Written problem 1 =>
Answer these questions from the Stubsensor text:
(a) Which two methods are currently used to detect improper stubs?
(b) Where should a message be placed to give the Stubsensor award to another Wikipedian?
(c) Where can a list of current award holders be found?

Passage shown =>
[Begin]

Stubsensor is a part of wpfsck that analyzes the English Wikipedia and tries to identify out-of-the-ordinary Stub articles; the software never edits an article, only humans do. Currently statistical analysis and bayesian filtering are being used for improper stub detection.

Contents

Reports

Stubsensor award

For your help with the Stubsensor cleanup project you are given the Stubsensor award.

The coveted stubsensor award is given for bravery, commitment to service, and fearlessness in the face of even the longest stub. For a list of current award holders see the image page. To award the Stubsensor award to another Wikipedian place a message on their talk page and including the following wikicode:

[[Image:Stubsensor award.jpg|200px|frame|right|For your help with the Stubsensor cleanup project you are given the Stubsensor award.]]

Suggestions

Feel free to leave ideas here.

Questions and observations

What happens if an article you come across from this page is really a stub? Is the idea to retag all stubs to something else? - ie. cleanup, expand, unreferenced, etc. Or do we leave stub stubs in the open section? EvokeNZ 01:25, 16 April 2007 (UTC)

What is the current status of the stubsensor project? Is it dead, or just on hiatus?

[End]

Written problem 2 => Copy the rows from the line containing "Select the absolute" through the line containing "click(x=178, y=48)", both included, and replace "GUI agent" with "screen assistant" while leaving everything else the same. Give only those lines.

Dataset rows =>

[Begin]

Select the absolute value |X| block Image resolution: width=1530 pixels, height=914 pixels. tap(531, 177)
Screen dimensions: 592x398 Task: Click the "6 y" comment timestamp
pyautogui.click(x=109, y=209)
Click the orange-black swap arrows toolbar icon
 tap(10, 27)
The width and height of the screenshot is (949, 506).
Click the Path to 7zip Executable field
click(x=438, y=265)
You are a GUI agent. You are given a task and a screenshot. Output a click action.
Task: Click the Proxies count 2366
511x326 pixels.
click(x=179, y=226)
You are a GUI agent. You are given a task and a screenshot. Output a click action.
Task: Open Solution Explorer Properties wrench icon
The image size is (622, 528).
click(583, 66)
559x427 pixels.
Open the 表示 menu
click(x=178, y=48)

[End]
[Begin]

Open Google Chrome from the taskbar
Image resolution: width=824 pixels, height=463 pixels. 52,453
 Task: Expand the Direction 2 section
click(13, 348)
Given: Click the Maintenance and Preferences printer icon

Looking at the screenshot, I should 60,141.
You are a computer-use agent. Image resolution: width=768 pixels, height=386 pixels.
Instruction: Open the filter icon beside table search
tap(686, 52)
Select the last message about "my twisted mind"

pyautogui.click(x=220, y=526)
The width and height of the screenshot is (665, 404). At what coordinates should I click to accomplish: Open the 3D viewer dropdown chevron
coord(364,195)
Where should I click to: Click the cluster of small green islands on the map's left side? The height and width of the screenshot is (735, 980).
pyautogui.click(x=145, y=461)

[End]

Task solution 1 =>
(a) Statistical analysis and bayesian filtering.
(b) On that Wikipedian's talk page.
(c) On the image page.

Task solution 2 =>
Select the absolute value |X| block Image resolution: width=1530 pixels, height=914 pixels. tap(531, 177)
Screen dimensions: 592x398 Task: Click the "6 y" comment timestamp
pyautogui.click(x=109, y=209)
Click the orange-black swap arrows toolbar icon
 tap(10, 27)
The width and height of the screenshot is (949, 506).
Click the Path to 7zip Executable field
click(x=438, y=265)
You are a screen assistant. You are given a task and a screenshot. Output a click action.
Task: Click the Proxies count 2366
511x326 pixels.
click(x=179, y=226)
You are a screen assistant. You are given a task and a screenshot. Output a click action.
Task: Open Solution Explorer Properties wrench icon
The image size is (622, 528).
click(583, 66)
559x427 pixels.
Open the 表示 menu
click(x=178, y=48)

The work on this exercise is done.